A pesquisa foi realizada com 50 pacientes com suspeita clínica de leishmaniose cutânea e 51 agentes de saúde, sendo 63% agentes comunitários de saúde e 37% agentes de combate às endemias.

“Em nosso trabalho, identificamos que tanto os profissionais da saúde quanto os pacientes possuem informações limitadas sobre a doença. Conhecer as limitações para acesso ao diagnóstico e tratamento precoce é uma das principais estratégias para a implementação de programas de controle e de educação em saúde que contemplem o perfil epidemiológico e social das populações de áreas endêmicas”, disse o autor do estudo, Leandro Siqueira de Souza, do Instituto Oswaldo Cruz (IOC).

A região Norte é responsável por mais da metade dos casos da doença no Brasil; o Acre conta com mais de 11 mil casos notificados na última década. Em 2025, os municípios acreanos de Xapuri, Marechal Thaumaturgo, Assis Brasil, Sena Madureira e Brasileia foram classificados pelo Ministério da Saúde como áreas de risco intenso para transmissão da doença.

“A região amazônica é uma área endêmica para a leishmaniose cutânea, uma doença negligenciada que afeta principalmente populações de comunidades tradicionais”, contou o pesquisador Reginaldo Peçanha Brazil, do IOC. “Conhecer as limitações no conhecimento tanto dos pacientes como de profissionais da saúde de áreas endêmicas é fundamental para o sistema de saúde do Estado do Acre e para o controle mais efetivo da doença.”

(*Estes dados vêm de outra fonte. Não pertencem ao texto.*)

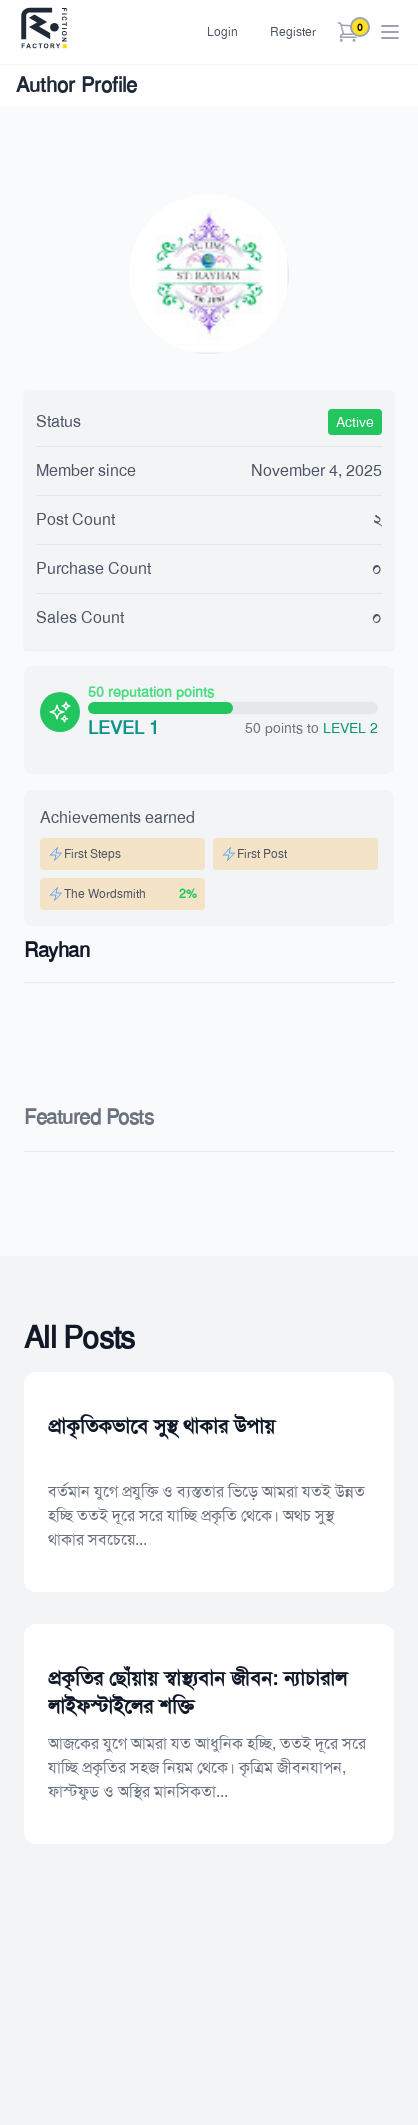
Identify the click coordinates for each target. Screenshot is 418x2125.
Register (293, 32)
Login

A investigação integra um projeto de pesquisa coordenado por Brazil. Além da Ufac, são parceiros na pesquisa a Universidade Federal de Minas Gerais, a Universidade de Brasília, o Instituto Chico Mendes de Conservação da Biodiversidade e a Secretaria de Estado de Saúde do Acre.

Pela Ufac, são coautores do artigo os pesquisadores Andréia Luísa Peixinho da Silva Guimarães, Francisca Alana Costa de Souza, Marcos Bruno Zacarias Campelo, Breno Kalyl Freitas Nascimento, Andreia Fernandes Brilhante e Francisco Glauco de Araújo Santos. Os estudos contam com financiamento do Conselho Nacional de Desenvolvimento Científico e Tecnológico (CNPq) e apoio de instituições parceiras.